An absorbing recent paper highlights the impact of WASH (water, sanitation and hygiene) in healthcare facilities. Titled: What is the impact of water sanitation and hygiene in healthcare facilities on care seeking behaviour and patient satisfaction? A systematic review of the evidence from low-income and middle income countries; the paper has Oliver Cumming of Department of Disease Control, Faculty of Infectious and Tropical Diseases, London School of Hygiene and Tropical Medicine, London, UK, as one of the authors.
Abstract (in part) says:
We sought to assess the relationship between water, sanitation and hygiene (WASH) provision in healthcare facilities (HCF) and patient satisfaction/care seeking behaviour in low-income and middle-income countries. Pubmed and Medline Ovid were searched using a combination of search terms. 984 papers were retrieved and only 21 had a WASH component warranting inclusion. WASH was not identified as a driver of patient satisfaction but poor WASH provision was associated with significant patient dissatisfaction with infrastructure and quality of care.

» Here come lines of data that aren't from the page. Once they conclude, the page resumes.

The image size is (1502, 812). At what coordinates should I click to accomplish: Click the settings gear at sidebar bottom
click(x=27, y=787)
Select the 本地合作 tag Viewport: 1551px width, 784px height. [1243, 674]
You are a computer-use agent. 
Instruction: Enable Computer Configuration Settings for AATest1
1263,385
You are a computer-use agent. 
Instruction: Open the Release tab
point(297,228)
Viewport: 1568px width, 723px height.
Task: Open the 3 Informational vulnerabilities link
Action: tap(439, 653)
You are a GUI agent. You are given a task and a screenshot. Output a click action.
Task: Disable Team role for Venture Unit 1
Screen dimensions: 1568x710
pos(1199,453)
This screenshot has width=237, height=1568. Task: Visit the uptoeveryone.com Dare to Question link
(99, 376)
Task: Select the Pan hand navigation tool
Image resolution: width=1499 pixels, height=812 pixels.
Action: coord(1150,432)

I have slightly different views on this. Non-availability of the doctor is a major patient dissatisfaction, no doubt. Here, in the Sindh province of Pakistan, WASH is also a major patient dissatisfaction. In fact, the other day, the health secretary has been directed to report on water and sanitation facilities in hospitals in Sindh.
While the paper assess the hospitals in Africa, there are 4 cases of hospitals in India (Table 2 in the paper). My interpretation is (I may be wrong) that WASH as patient dissatisfaction is a point of concern in Indian hospitals.
I also believe that there will be slight variation of patients’ orientation towards dissatisfaction, from one region to another, and from one country to another.
Nevertheless, the paper is fascinating and full of useful information.